Er is intussen een commissie ingesteld, bestaande uit Maurits S. Hassankhan, Jerome Egger en Eric Jagdew, die werkt aan de voorbereiding van de studierichting geschiedenis aan de faculteit der Humanioria. Deze commissie is bezig met consultaties van personen en instanties in en buiten Suriname om te komen tot een voor de Surinaamse samenleving optimaal onderwijs- en onderzoeksprogramma op historisch gebied. Besloten is om vooruitlopend op de finalisering van het onderzoeksprogramma een symposium te houden over de geschiedschrijving van en geschiedbeoefening in Suriname.

Doel symposium
Het doel van het symposium is uitwisselen van kennis en inzicht in de stand van zaken met betrekking tot de stand van zaken van de geschiedschrijving van Suriname en het aandragen van bouwstenen voor een meerjaren onderzoeksprogramma.

Subdoelen:
a. Bespreken van de stand van zaken met betrekking tot de geschiedschrijving van Suriname;
b. Met elkaar van gedachten wisselen en voorstellen/suggesties aandragen ter bevordering van de geschiedschrijving van en in Suriname;
c. bouwstenen aandragen voor een conceptonderzoeksprogramma voor het Instituut voor Geschiedenis/ Centrum voor Historische Studies i.o.
d. Het uitwisselen van kennis en inzicht in nieuwe perspectieven in de geschiedschrijving van Suriname.
e. Het bespreken van mogelijkheden voor het opzetten van een netwerk voor informatie-uitwisseling en samenwerking met betrekking tot de geschiedschrijving van en de geschiedbeoefening in Suriname.

Belangrijke vragen die beantwoord moeten worden tijdens het symposium zullen in ieder geval moeten zijn:
1. Welke zijn de belangrijkste ontwikkelingen m.b.t. de geschiedschrijving van Suriname geweest, met name welke onderwerpen zijn beschreven, welke genres komen het meest voor en welke zijn de belangrijkste werken geweest?
2. Welke aspecten en thema’s uit de geschiedenis van Suriname zijn niet of weinig onderzocht en belicht?

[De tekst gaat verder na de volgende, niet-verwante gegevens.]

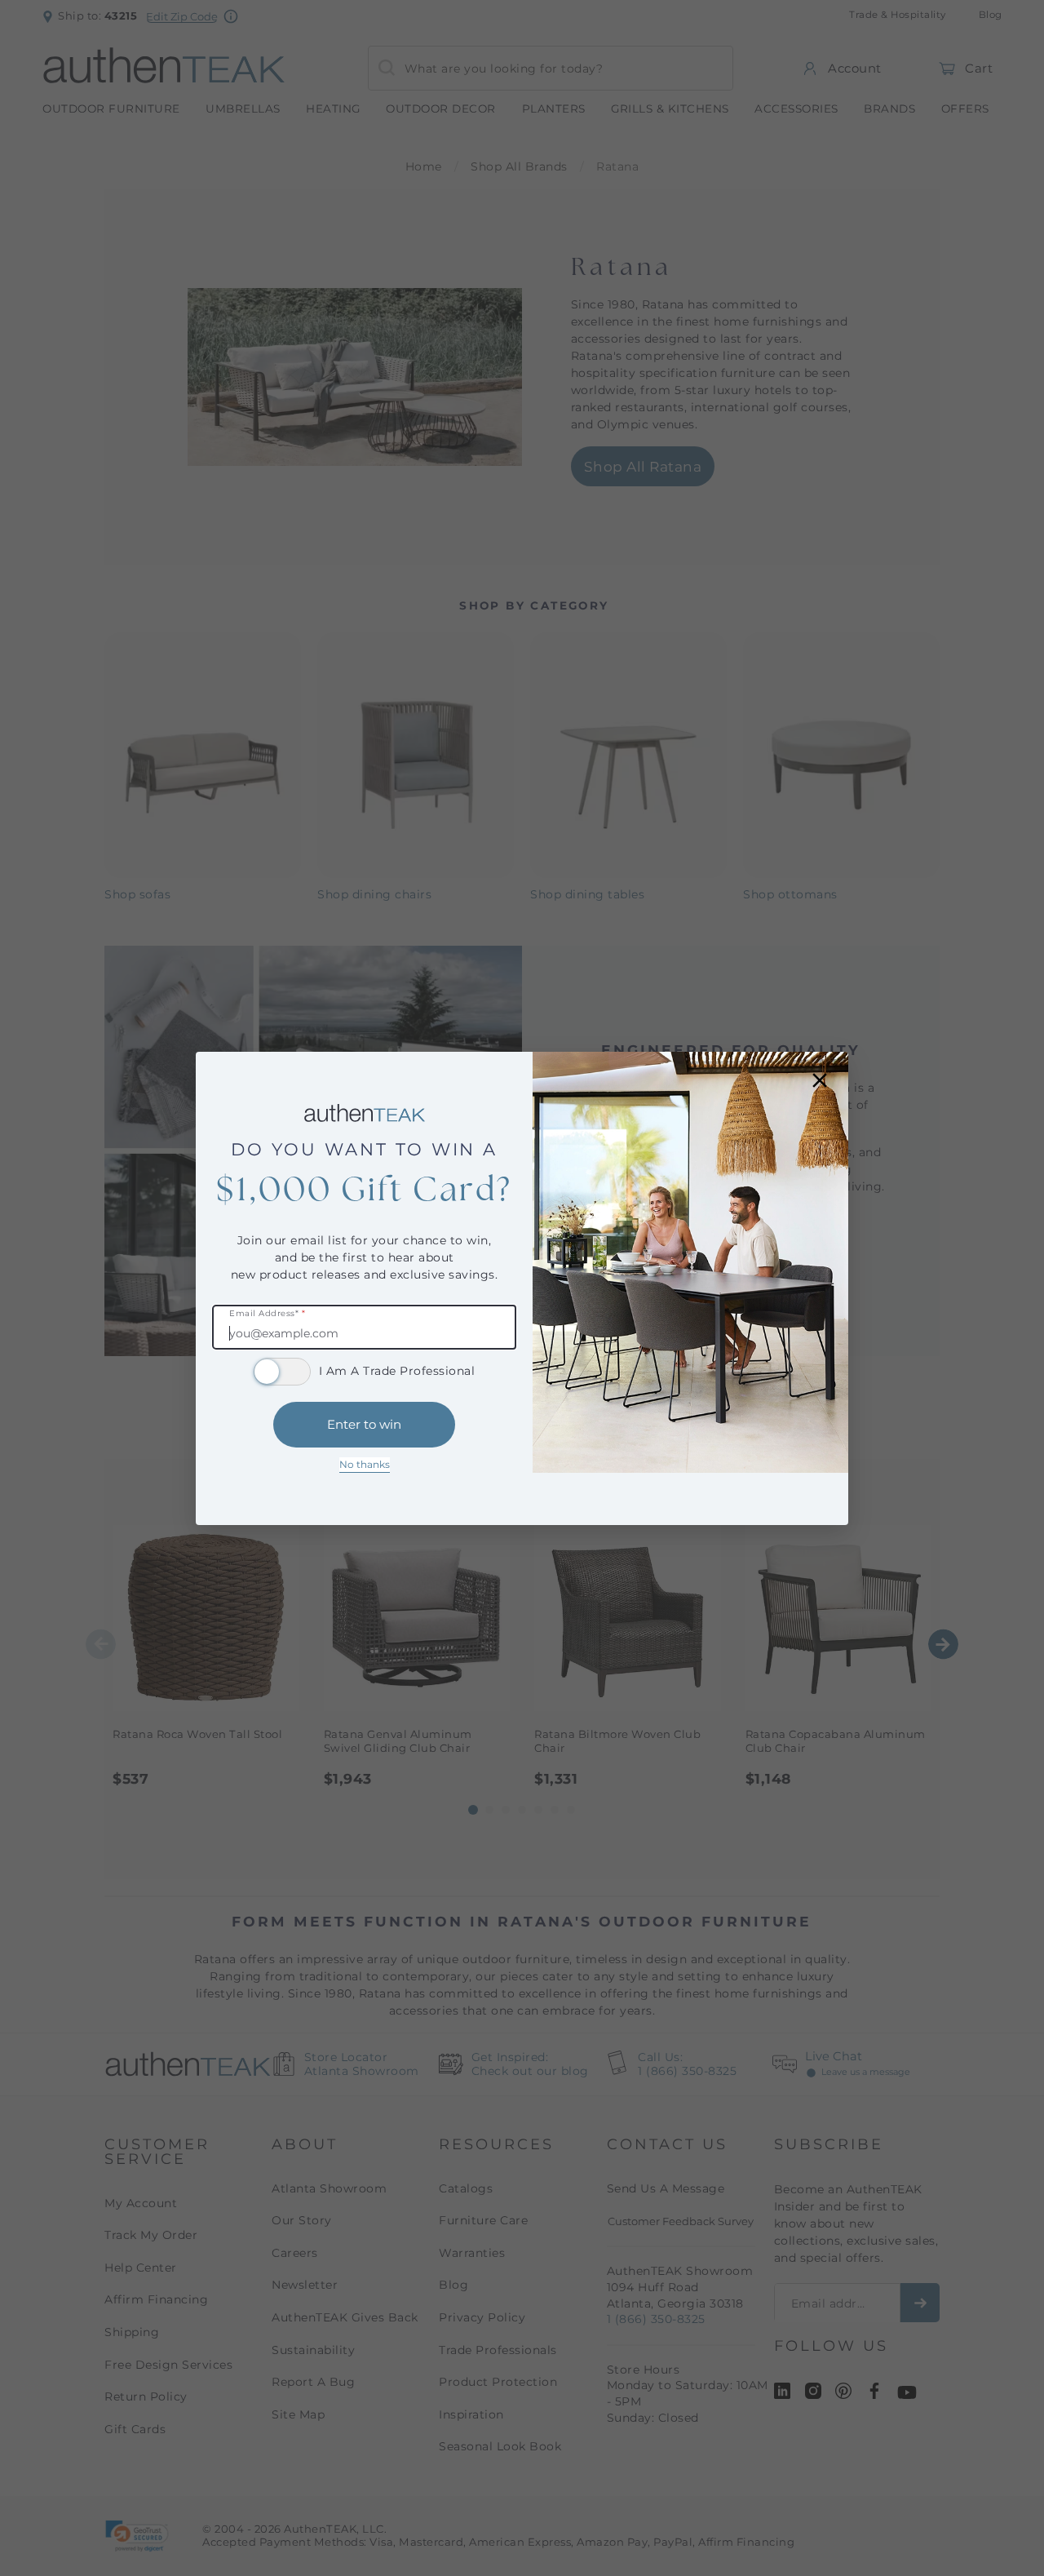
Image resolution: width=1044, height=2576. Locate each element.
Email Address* (267, 1314)
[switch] (282, 1372)
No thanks (364, 1464)
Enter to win (364, 1424)
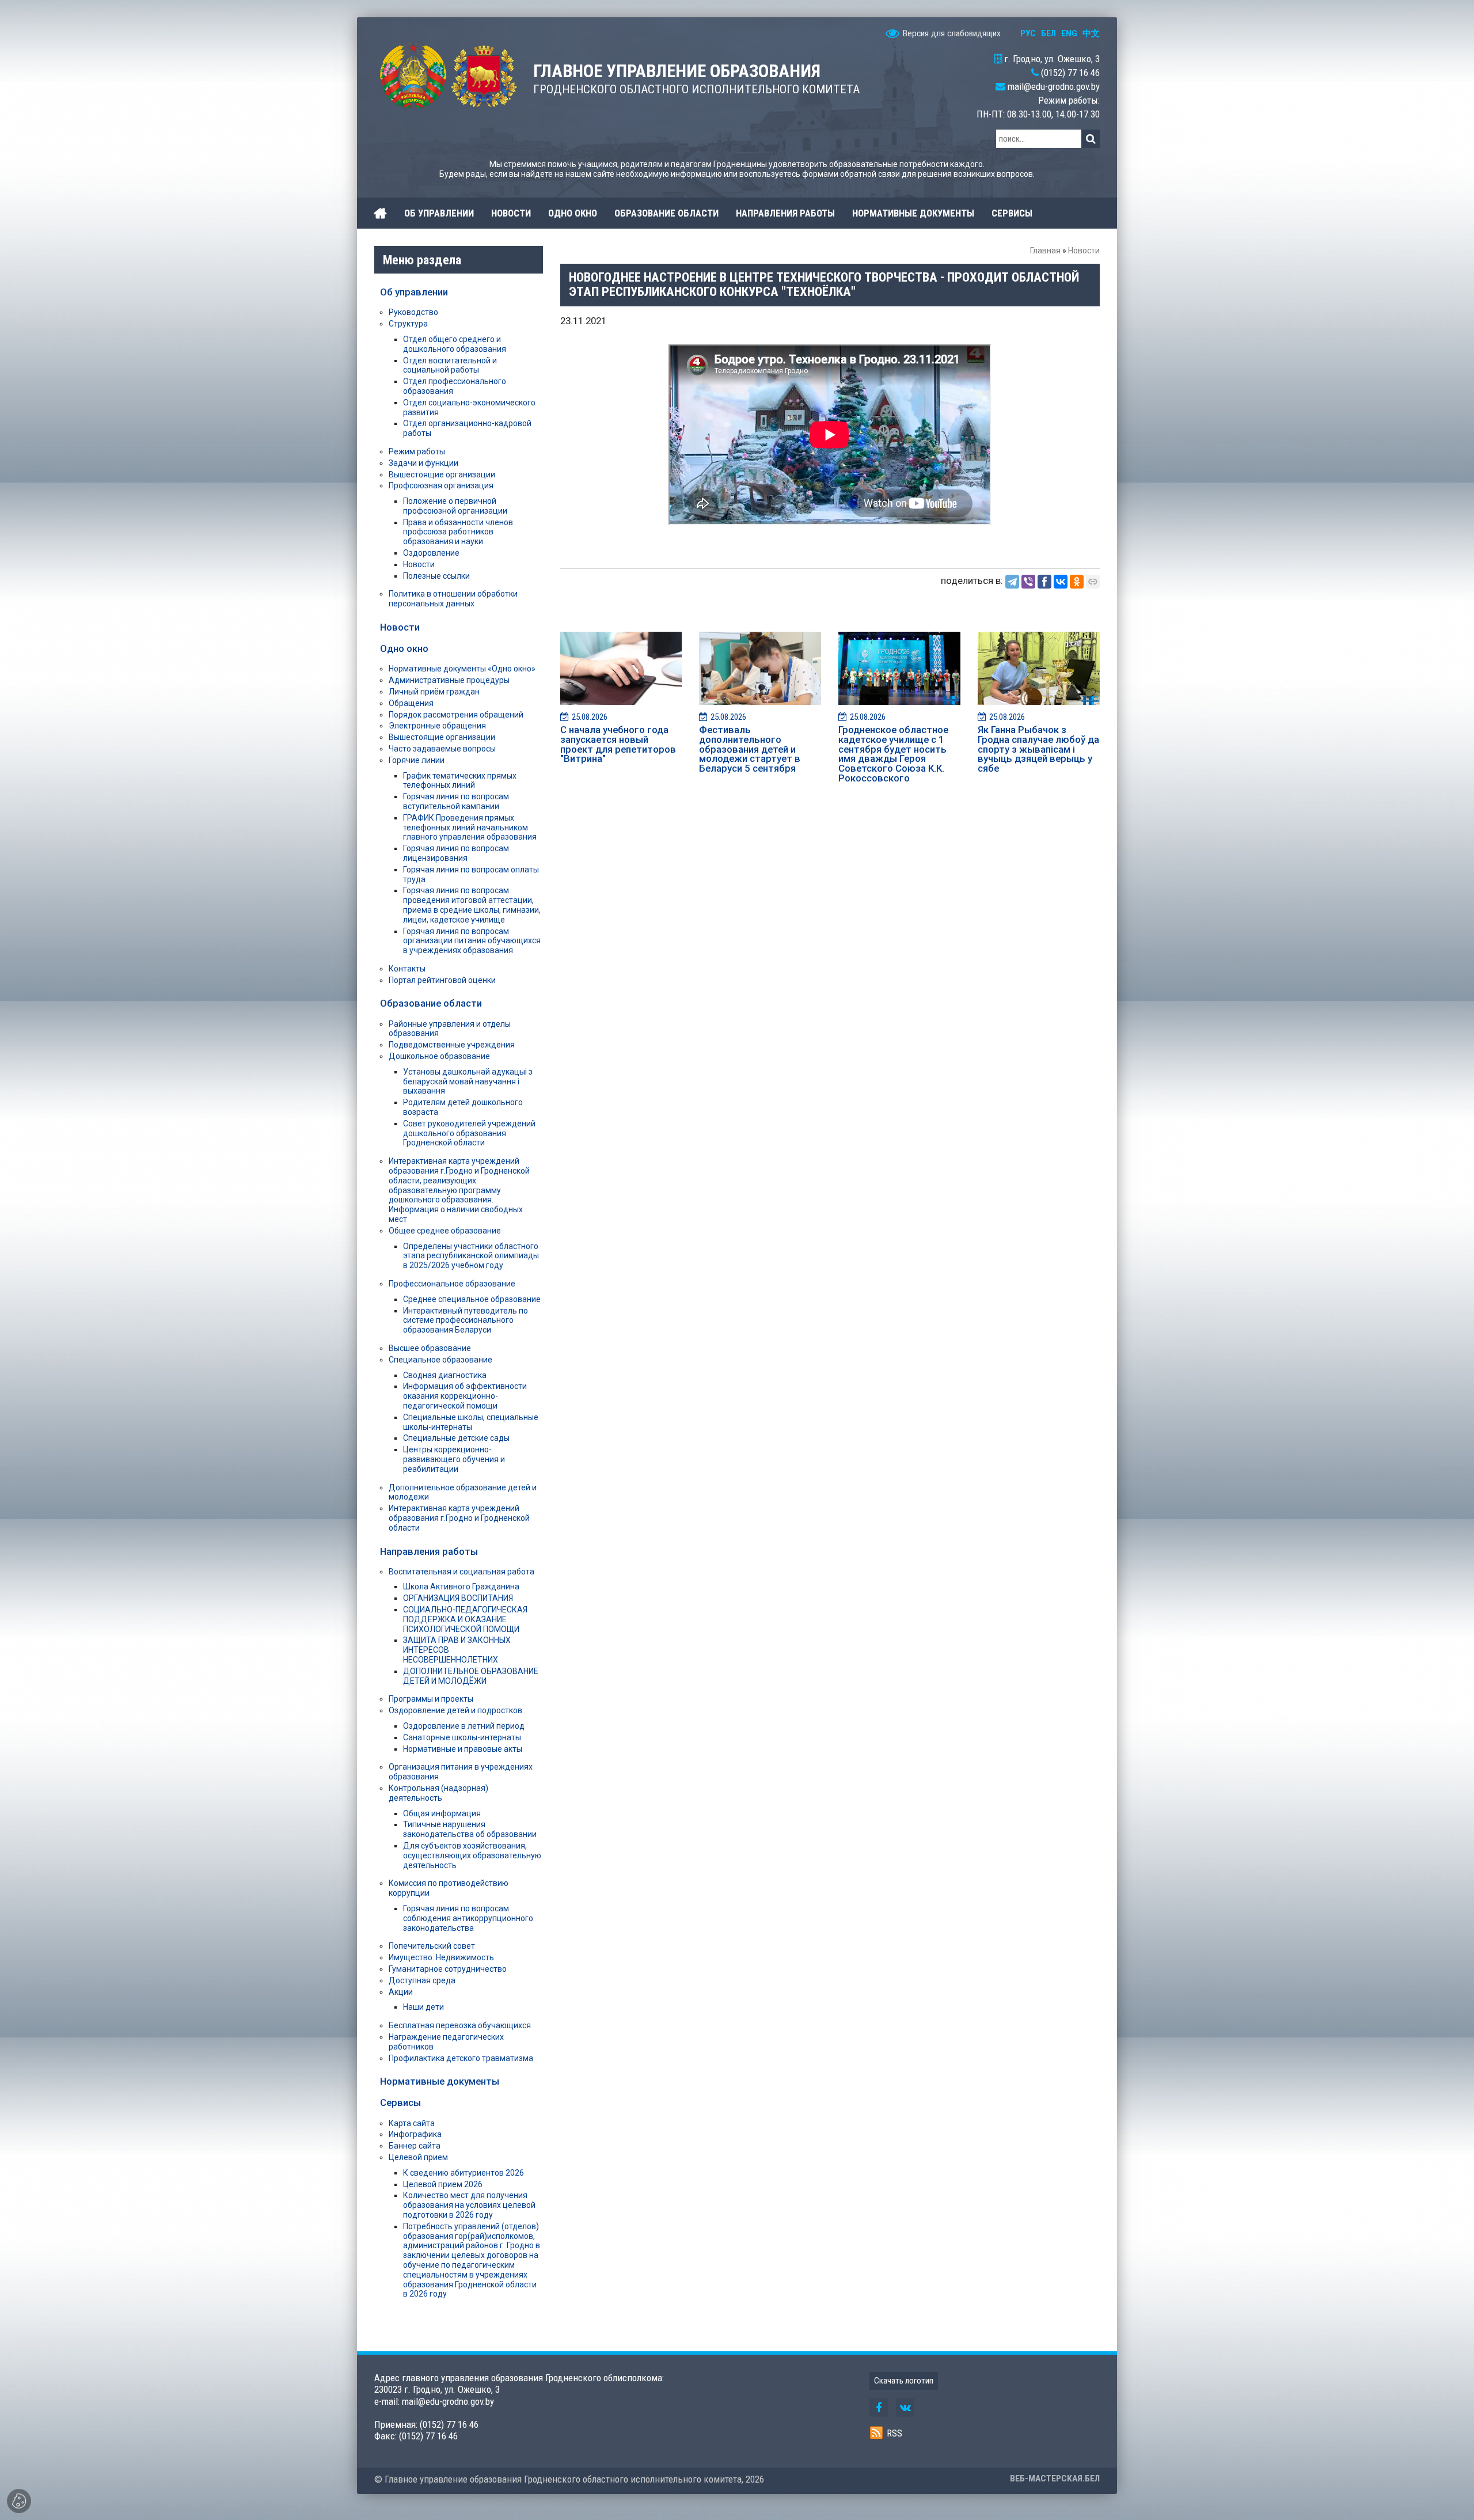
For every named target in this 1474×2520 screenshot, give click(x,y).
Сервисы (400, 2102)
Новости (1084, 250)
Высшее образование (430, 1348)
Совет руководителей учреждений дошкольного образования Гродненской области (469, 1133)
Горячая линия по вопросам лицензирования (456, 853)
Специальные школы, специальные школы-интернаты (470, 1422)
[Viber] (1028, 582)
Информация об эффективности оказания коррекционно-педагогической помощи (465, 1396)
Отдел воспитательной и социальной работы (450, 365)
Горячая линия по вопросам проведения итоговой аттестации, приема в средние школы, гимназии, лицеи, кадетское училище (472, 905)
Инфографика (415, 2134)
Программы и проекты (431, 1698)
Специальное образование (440, 1359)
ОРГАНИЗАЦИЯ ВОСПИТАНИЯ (458, 1598)
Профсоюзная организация (441, 485)
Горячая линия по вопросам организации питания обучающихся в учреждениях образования (472, 941)
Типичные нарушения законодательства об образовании (470, 1829)
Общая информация (442, 1813)
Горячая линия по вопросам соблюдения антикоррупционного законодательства (468, 1918)
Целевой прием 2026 (443, 2184)
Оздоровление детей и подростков (455, 1710)
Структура (408, 323)
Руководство (413, 312)
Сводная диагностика (445, 1375)
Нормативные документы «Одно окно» (462, 668)
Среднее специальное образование (472, 1299)
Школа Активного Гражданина (461, 1586)
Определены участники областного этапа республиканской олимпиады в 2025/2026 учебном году (471, 1256)
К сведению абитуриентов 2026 (463, 2172)
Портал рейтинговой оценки (442, 980)
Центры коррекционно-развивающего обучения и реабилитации (454, 1459)
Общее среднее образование (445, 1230)
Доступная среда (422, 1980)
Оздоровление (431, 552)
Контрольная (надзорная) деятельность (438, 1792)
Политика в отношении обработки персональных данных (453, 598)
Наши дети (423, 2007)
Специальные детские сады (456, 1438)
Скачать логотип (903, 2380)
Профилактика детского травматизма (461, 2058)
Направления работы (429, 1551)
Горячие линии (417, 760)
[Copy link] (1093, 582)
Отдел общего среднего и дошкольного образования (454, 344)
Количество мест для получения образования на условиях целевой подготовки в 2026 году (469, 2205)
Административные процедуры (449, 680)
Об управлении (414, 292)
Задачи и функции (423, 463)
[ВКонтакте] (1060, 582)
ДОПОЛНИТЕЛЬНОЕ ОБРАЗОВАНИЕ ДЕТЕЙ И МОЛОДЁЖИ (470, 1676)
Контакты (407, 968)
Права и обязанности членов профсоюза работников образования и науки (458, 532)
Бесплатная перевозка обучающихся (460, 2025)
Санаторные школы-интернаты (462, 1737)
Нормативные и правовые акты (462, 1749)
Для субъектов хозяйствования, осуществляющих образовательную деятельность (472, 1855)
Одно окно (404, 648)
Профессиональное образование (452, 1283)
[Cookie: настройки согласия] (19, 2501)
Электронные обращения (437, 725)
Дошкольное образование (439, 1056)
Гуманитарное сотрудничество (448, 1969)
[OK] (1077, 582)
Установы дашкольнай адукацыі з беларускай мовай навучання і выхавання (468, 1081)
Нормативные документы (439, 2081)
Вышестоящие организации (442, 474)
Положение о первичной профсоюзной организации (455, 505)
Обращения (411, 703)
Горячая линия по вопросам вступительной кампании (456, 801)
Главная (1045, 250)
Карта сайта (412, 2123)
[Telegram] (1012, 582)
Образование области (431, 1003)
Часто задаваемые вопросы (442, 748)
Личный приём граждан (434, 691)
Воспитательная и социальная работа (461, 1571)
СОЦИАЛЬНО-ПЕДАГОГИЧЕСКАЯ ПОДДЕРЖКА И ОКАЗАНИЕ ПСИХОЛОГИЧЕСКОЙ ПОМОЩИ (465, 1619)
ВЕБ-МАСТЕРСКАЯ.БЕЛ (1055, 2478)
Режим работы (417, 451)
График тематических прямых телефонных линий (459, 780)
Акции (401, 1992)
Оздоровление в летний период (464, 1725)
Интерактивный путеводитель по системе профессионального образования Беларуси (465, 1320)
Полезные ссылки (436, 575)
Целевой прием (418, 2157)
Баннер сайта (414, 2145)
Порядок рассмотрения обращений (456, 714)
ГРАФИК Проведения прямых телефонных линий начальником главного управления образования (470, 827)
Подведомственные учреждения (452, 1044)
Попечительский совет (432, 1945)
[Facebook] (1044, 582)
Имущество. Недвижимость (441, 1957)
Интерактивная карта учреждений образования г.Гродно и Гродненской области (459, 1518)
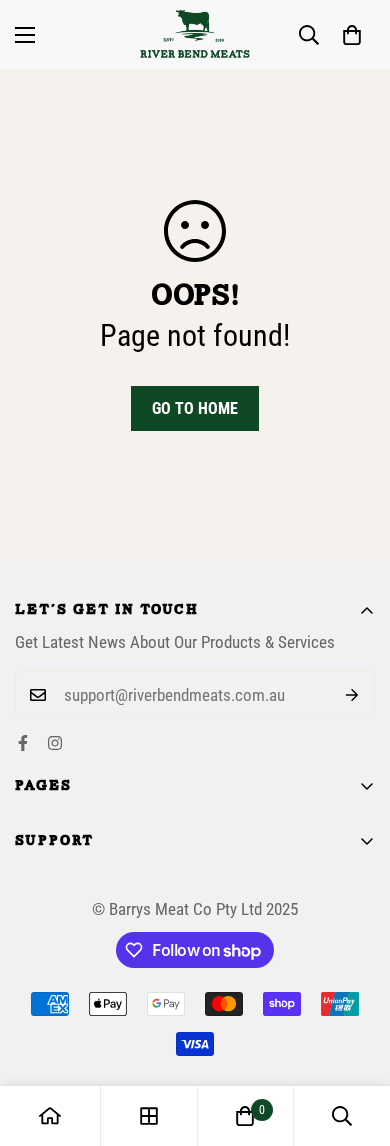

Wat zou de redenen daarvoor kunnen zijn geweest en hoe kan daarin een verandering worden gebracht?
3. Welke problemen en beperkingen m.b.t. de geschiedbeoefening zijn er geweest en waarmee dient rekening gehouden te worden bij het streven om de geschiedbeoefening in Suriname te bevorderen?
4. Welke buitenlandse stromingen hebben hun weerslag gehad op de geschiedschrijving van Suriname en in hoeverre is er sprake geweest van aanpassing aan de specifiek Surinaamse situatie.
5. In hoeverre kan er gesproken worden van dekolonisatie van de geschiedschrijving?
6. Welke invloeden hebben de relatief nieuwe benaderingen, zoals postkoloniale geschiedenis, subaltern studies, etnologie, feminisme gehad op de geschiedschrijving van en de geschiedbeoefening in Suriname?
7. In hoeverre wordt/is de Surinaamse geschiedenis in internationaal en regionale context bestudeerd, in welke mate zijn er vergelijkende studies geweest van Suriname met de rest van de wereld?
8. Kan de geschiedschrijving in dienst van de ontwikkeling van het land gesteld worden en tegelijk haar wetenschappelijk karakter behouden? Dit tegen de achtergrond van een spanningsveld tussen engagement en objectiviteit?
9. Welke taboes en stereotypen komen in de Surinaamse geschiedschrijving voor?

Onderwerpen
Aan de hand van de bovengestelde vragen, kunnen de volgende onderwerpen/thema’s aan de orde komen
• Ontwikkeling van de geschiedschrijving: welke thema’s zijn onderzocht, welke stromingen en benaderingen zijn er geweest, bij de beschrijving van de verschillende onderwerpen/thema’s uit de geschiedenis/
• De invloed van buitenlandse stromingen/theorieën of benaderingen op de geschiedschrijving van/in Suriname
• Dekolonisatie en versurinamisering van de geschiedschrijving: terugblik en perspectieven.
• Economische geschiedenis
• De sub-alternstudies- benadering in de Surinaamse geschiedschrijving.
• De invloed van etnologie op de geschiedschrijving: etnische studies, orale geschiedenis
• Etniciteit en natievorming in de geschiedschrijving.,
• Nieuwe bronnen in de geschiedschrijving: materiële cultuur, immaterieel erfgoed (zang, verhalen, drama, spreekwoorden, gezegden, etc.).
• Nieuwe aspecten in de geschiedschrijving: emotionele kant van de geschiedenis
• Surinaamse geschiedenis en literatuur: historische romans en geschiedschrijving.
• De plaats van gender in de geschiedschrijving

Opzet van het symposium
Duur: drie dagen

Deel 1. (dag 1)
Er wordt een panel georganiseerd waarin de stand van zaken m.b.t. de geschiedschrijving van en de geschiedbeoefening in Suriname wordt besproken, n.a.v. twee position papers over beide onderwerpen. In elk der papers wordt een algemeen beeld gegeven van de ontwikkelingen in de geschiedschrijving van c.q. de geschiedbeoefening in Suriname.
Daarna wordt een panel georganiseerd over dekolonisatie van de geschiedschrijving in landen zoals India, Indonesië en het Engelssprekend Caribische gebied. Het doel van dit panel is om eventuele lessen te leren van de ervaringen en ontwikkelingen in deze landen en gebieden. De inleiders bij dit panel zijn bij voorkeur deskundigen uit die landen zelf.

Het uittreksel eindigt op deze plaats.